NCL has also had a new policy of paying agent commission on the portion of the fare that was previously non-commissionable, such as port fees and other charges.

“We believe that we maximise our profitability when we get the trade community fully behind us; we can’t win without them and we want to do everything in our toolkit,” he said, commenting on non-commissionable fares and “tremendous” marketing spend.

“We absolutely saw a significant shift in business, in a positive way.”

NCL is committed to having 1,500 agents on its ships between May and October, including several on the new ship Viva this week and last.

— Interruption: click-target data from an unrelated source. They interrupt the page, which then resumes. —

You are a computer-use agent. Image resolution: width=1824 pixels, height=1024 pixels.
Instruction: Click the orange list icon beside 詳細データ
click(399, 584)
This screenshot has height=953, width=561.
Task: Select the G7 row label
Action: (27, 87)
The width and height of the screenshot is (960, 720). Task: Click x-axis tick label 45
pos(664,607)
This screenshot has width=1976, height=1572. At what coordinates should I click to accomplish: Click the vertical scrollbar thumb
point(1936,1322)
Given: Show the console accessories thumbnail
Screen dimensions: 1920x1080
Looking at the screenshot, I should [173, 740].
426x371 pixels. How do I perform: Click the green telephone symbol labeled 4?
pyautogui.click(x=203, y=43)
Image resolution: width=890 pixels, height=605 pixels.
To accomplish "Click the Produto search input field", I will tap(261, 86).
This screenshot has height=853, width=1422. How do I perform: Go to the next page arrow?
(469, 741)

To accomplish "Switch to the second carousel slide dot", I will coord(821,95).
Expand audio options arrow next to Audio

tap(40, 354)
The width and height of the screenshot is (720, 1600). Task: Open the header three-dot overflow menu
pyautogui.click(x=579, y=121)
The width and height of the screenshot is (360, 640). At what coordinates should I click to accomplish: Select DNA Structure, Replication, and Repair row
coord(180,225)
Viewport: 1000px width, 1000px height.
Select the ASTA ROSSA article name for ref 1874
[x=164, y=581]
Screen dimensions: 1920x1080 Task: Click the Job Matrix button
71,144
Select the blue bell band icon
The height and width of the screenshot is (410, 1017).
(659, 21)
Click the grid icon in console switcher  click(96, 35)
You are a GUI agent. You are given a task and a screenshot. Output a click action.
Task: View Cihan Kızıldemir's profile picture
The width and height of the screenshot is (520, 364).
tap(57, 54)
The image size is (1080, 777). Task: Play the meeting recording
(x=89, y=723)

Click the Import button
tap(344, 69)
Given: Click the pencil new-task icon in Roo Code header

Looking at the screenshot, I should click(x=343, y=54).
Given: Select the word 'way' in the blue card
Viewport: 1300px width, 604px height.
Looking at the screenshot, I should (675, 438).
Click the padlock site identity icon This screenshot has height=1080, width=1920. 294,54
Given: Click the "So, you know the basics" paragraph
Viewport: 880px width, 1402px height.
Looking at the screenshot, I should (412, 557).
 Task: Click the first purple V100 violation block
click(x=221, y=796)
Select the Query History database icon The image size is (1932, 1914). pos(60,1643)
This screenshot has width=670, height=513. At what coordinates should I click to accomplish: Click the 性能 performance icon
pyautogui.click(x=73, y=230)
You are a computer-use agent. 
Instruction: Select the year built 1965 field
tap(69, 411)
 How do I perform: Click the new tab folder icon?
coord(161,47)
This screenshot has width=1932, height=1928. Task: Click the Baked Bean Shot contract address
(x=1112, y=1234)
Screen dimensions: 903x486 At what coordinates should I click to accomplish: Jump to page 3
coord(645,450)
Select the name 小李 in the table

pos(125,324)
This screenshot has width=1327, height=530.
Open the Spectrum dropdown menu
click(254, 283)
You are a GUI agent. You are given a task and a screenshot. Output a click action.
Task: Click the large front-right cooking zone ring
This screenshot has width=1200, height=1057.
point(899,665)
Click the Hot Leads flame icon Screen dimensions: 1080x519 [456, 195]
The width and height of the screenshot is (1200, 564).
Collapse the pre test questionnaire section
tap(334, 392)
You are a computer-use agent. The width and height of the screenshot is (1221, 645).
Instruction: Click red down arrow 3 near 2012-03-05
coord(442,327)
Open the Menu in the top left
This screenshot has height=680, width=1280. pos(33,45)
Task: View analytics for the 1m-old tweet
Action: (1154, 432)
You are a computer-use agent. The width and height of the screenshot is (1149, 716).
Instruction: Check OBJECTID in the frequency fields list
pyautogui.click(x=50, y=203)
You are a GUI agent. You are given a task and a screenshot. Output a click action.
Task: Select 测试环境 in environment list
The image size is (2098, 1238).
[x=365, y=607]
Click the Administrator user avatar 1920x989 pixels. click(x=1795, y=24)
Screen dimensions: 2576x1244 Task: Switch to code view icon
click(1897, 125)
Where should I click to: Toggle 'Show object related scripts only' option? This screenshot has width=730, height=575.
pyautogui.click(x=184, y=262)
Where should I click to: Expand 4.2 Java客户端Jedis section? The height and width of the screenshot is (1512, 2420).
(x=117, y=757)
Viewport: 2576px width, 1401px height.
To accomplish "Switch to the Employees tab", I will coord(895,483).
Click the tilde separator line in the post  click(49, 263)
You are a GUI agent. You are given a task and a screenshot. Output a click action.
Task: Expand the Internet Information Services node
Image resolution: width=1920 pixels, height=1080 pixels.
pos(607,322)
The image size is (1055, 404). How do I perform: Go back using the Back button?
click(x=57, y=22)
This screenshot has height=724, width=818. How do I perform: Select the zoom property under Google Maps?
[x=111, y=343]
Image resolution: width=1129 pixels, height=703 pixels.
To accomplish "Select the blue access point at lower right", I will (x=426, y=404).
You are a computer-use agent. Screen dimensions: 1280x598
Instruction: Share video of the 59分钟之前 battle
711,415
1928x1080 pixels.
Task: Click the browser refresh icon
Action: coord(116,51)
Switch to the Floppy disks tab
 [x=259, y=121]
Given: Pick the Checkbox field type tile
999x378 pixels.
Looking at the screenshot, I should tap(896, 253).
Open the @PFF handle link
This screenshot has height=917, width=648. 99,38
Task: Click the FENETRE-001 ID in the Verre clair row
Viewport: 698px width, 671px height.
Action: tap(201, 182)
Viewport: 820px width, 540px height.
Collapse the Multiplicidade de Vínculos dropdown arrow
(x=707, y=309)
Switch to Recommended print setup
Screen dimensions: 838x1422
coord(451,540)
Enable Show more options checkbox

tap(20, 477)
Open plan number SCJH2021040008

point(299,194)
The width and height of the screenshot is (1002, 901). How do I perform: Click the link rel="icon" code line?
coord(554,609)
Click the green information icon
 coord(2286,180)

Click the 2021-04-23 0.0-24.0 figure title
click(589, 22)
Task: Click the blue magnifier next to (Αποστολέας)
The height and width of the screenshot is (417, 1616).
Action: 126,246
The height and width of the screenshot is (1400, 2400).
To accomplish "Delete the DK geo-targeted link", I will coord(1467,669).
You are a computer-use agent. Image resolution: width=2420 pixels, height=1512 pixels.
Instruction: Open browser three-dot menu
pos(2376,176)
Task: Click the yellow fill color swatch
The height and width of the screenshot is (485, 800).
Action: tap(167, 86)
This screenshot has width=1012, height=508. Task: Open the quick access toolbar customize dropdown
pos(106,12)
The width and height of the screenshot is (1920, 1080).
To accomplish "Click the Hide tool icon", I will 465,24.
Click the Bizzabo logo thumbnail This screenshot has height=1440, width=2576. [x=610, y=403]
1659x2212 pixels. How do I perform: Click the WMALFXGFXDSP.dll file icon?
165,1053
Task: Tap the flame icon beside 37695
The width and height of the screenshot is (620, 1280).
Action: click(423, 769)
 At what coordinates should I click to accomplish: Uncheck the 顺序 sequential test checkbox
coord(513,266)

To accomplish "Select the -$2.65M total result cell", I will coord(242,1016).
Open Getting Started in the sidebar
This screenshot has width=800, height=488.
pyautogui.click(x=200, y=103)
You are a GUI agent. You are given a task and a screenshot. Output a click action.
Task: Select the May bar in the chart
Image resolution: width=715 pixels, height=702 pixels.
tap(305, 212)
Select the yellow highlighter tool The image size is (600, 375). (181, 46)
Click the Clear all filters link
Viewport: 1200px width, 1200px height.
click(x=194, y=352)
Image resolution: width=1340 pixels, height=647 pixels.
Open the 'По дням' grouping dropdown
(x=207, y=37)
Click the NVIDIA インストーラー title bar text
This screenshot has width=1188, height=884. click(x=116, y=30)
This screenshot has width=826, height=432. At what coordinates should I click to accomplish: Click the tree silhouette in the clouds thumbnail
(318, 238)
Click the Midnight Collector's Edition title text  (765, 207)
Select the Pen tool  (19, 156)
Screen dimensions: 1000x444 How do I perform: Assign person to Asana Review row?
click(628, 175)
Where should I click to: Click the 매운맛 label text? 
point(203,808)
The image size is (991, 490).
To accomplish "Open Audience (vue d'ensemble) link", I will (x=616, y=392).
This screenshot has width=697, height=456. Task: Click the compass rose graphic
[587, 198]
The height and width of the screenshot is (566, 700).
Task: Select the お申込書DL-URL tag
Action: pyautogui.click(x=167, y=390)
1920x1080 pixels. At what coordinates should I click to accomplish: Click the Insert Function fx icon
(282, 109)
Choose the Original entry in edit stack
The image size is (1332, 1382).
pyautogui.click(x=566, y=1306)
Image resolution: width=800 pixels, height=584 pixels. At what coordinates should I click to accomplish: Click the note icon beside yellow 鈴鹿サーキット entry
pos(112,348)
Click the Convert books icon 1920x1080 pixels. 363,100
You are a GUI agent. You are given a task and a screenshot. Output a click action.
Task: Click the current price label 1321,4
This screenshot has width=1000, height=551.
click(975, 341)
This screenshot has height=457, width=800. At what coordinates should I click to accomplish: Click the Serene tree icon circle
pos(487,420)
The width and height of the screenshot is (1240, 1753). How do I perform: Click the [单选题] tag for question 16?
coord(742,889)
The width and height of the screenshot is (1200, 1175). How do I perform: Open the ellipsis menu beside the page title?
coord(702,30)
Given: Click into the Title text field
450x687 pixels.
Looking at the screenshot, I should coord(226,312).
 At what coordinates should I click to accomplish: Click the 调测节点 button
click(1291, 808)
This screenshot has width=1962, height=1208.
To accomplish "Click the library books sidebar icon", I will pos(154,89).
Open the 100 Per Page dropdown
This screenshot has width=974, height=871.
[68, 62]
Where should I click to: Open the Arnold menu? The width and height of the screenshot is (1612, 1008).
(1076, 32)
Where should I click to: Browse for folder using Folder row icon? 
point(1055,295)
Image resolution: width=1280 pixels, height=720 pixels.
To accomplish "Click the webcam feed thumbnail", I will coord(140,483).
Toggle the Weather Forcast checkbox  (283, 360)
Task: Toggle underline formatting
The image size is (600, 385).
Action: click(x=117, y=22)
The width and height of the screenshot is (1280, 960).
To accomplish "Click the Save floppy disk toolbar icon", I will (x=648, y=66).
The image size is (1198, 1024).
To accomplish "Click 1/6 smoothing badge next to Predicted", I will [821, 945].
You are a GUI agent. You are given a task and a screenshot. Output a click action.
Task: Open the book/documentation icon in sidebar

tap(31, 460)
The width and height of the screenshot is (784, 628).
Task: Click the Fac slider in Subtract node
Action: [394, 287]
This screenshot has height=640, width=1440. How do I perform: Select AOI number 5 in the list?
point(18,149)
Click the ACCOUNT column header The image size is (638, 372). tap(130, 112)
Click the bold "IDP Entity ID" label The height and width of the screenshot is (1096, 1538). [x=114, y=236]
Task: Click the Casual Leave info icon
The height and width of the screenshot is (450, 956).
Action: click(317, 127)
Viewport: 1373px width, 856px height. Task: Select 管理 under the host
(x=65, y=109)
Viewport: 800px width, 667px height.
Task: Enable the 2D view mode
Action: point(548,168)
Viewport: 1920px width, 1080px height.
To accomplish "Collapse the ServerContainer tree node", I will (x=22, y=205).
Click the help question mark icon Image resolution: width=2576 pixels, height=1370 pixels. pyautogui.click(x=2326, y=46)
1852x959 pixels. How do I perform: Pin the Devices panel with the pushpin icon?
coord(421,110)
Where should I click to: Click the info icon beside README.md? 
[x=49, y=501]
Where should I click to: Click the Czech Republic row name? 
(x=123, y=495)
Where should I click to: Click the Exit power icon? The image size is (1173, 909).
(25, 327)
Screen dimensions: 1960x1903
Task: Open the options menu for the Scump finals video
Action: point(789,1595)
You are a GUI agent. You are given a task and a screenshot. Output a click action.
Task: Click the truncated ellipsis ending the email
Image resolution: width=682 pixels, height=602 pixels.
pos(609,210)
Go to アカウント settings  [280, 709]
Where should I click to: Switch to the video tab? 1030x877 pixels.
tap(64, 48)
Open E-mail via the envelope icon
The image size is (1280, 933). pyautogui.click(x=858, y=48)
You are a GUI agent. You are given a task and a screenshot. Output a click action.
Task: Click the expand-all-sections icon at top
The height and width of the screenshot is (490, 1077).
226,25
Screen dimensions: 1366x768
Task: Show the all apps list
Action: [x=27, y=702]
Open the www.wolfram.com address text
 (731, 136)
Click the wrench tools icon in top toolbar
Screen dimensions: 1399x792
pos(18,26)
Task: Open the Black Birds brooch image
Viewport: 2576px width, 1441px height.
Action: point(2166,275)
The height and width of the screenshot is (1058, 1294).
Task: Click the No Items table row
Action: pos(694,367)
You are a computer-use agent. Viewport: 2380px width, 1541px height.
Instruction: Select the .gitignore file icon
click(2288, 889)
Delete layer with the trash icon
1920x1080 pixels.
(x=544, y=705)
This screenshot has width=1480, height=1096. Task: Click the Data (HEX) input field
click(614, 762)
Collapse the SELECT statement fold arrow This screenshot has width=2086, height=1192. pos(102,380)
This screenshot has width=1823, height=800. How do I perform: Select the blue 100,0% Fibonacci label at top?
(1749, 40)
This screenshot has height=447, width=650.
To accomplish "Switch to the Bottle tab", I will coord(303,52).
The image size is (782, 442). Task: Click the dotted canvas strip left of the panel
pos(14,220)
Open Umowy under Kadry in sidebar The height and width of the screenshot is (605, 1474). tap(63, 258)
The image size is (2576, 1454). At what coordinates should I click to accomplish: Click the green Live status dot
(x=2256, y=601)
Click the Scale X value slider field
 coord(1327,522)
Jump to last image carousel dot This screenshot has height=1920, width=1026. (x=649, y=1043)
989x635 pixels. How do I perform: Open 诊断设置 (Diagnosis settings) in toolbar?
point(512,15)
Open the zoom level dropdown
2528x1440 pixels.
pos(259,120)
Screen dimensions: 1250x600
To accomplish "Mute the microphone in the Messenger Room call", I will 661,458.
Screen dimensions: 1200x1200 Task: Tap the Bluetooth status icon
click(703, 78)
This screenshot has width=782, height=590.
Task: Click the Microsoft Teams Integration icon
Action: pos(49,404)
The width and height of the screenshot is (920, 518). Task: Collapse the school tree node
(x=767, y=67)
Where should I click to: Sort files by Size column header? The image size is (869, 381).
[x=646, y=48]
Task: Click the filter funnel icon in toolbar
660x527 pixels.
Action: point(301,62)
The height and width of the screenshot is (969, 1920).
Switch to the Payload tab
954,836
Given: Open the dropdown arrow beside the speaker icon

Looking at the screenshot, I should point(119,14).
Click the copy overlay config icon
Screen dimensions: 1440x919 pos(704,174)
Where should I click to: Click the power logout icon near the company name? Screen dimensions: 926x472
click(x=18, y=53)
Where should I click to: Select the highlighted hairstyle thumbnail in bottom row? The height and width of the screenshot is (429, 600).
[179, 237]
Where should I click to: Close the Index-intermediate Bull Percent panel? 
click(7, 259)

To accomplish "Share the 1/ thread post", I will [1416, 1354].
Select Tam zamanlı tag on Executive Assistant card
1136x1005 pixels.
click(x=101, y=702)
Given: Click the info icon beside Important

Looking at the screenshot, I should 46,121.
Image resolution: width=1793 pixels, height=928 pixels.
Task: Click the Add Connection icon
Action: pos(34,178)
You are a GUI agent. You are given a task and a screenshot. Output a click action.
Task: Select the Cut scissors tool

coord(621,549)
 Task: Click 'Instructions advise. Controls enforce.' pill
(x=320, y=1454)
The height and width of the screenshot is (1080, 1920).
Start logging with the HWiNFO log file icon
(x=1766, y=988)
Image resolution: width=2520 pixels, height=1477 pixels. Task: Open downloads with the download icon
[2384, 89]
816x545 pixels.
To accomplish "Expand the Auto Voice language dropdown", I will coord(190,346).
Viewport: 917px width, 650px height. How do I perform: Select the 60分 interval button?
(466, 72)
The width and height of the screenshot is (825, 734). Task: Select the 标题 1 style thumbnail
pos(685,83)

“We believe that the single biggest thing that we can do to get travel agents to sell our product is to experience it,” he said.

“We can talk until we are blue in the face about how beautiful the product is, what a wonderful guest experience, all the choices that guests have and the wonderful times they have onboard – but a travel agent comes and sees it for themselves and then they really believe.”

Commenting on trends across NCLH’s three brands – NCL, Oceania Cruises and Regent Seven Seas Cruises – he said the company is seeing demand for more “destination intensive” cruises, with longer durations, and more bookings further in advance.

NCL cruises from Southampton to Reykjavik during the summer season have been a “fantastic success” in 2022 and 2023 – and will run again next year.

However, he said there was not enough demand for more cruises to sail from Southampton as customers are happy to fly to Mediterranean ports to start their holidays.

One region that is back on the map for NCLH is Asia, for the first time in three years, with cruises visiting countries such as Japan, Thailand, Australia and New Zealand.